> _Dokumen_:
'''

Sejarah Perkembangan Islam di Bali
Menurut Yudhis M Burhanuddin (2008), ada tiga
fase masuknya Islam di Bali yaitu :
1.
Fase pertama terjadi pada masa Kerajaan Bali
Masuknya Islam pertama
kali ke Pulau Dewata lewat pusat pemerintahan jaman kekuasaan Raja Dalem
Waturenggong yang berpusat di Klungkung pada abad ke XIV. Raja Dalem
Waturenggong yang berkuasa selama kurun waktu 1480-1550, ketika berkunjung ke Kerajaan
Majapahit di Jawa Timur dan sekembalinya beliau diantar oleh 40 orang pengawal
yang beragama Islam. Ke-40 pengawal tersebut akhirnya diizinkan menetap di
Bali, tanpa mendirikan kerajaan tersendiri seperti halnya kerajaan Islam di
pantai utara Pulau Jawa pada masa kejayaan Majapahit. Para pengawal
muslim itu hanya bertindak sebagai abdi dalam kerajaan Gelgel menempati satu
pemukiman dan membangun sebuah masjid yang diberi nama Masjid Gelgel, yang kini
merupakan tempat ibadah umat Islam tertua di Pulau Dewata.

'''

> _Blok Data_:
'''

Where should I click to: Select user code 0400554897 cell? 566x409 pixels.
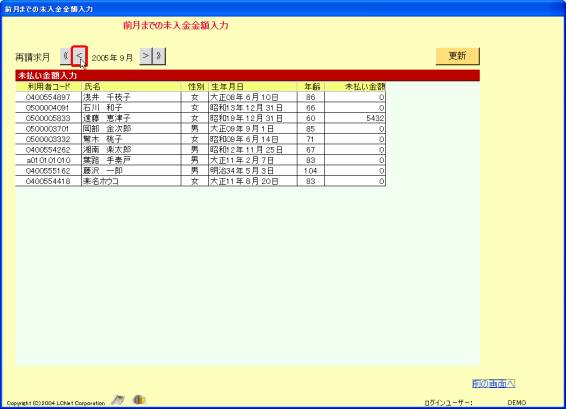(48, 97)
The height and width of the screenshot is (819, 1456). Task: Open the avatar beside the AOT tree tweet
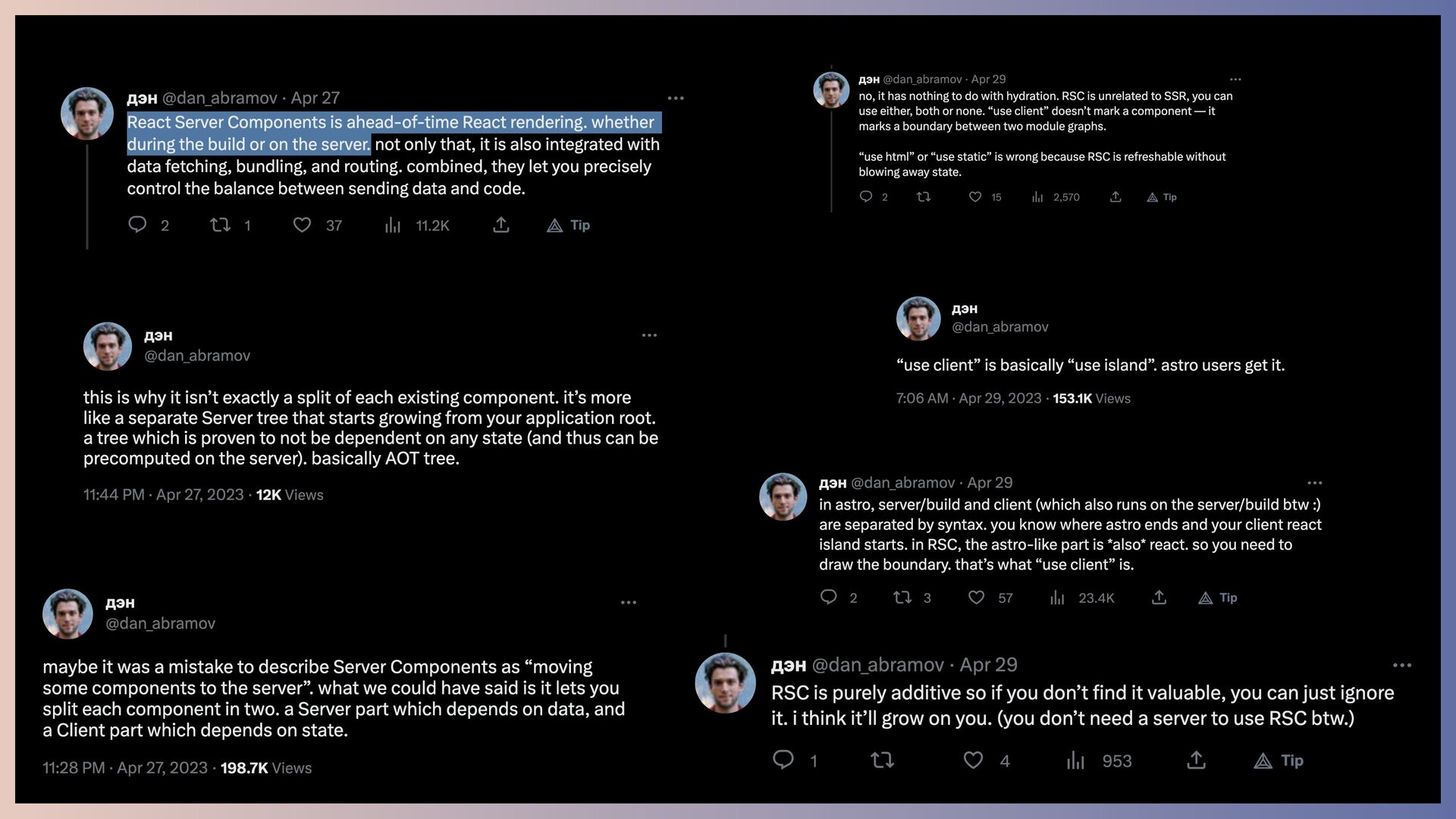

'''

> _Instruksi yang Diberikan_:
Cetak tanpa perubahan bagian dokumen tentang sejarah Islam di Bali, mulai dari "Fase pertama terjadi" dan berlanjut hingga "di Pulau Dewata.".

> _Jawaban_:
Fase pertama terjadi pada masa Kerajaan Bali
Masuknya Islam pertama
kali ke Pulau Dewata lewat pusat pemerintahan jaman kekuasaan Raja Dalem
Waturenggong yang berpusat di Klungkung pada abad ke XIV. Raja Dalem
Waturenggong yang berkuasa selama kurun waktu 1480-1550, ketika berkunjung ke Kerajaan
Majapahit di Jawa Timur dan sekembalinya beliau diantar oleh 40 orang pengawal
yang beragama Islam. Ke-40 pengawal tersebut akhirnya diizinkan menetap di
Bali, tanpa mendirikan kerajaan tersendiri seperti halnya kerajaan Islam di
pantai utara Pulau Jawa pada masa kejayaan Majapahit. Para pengawal
muslim itu hanya bertindak sebagai abdi dalam kerajaan Gelgel menempati satu
pemukiman dan membangun sebuah masjid yang diberi nama Masjid Gelgel, yang kini
merupakan tempat ibadah umat Islam tertua di Pulau Dewata.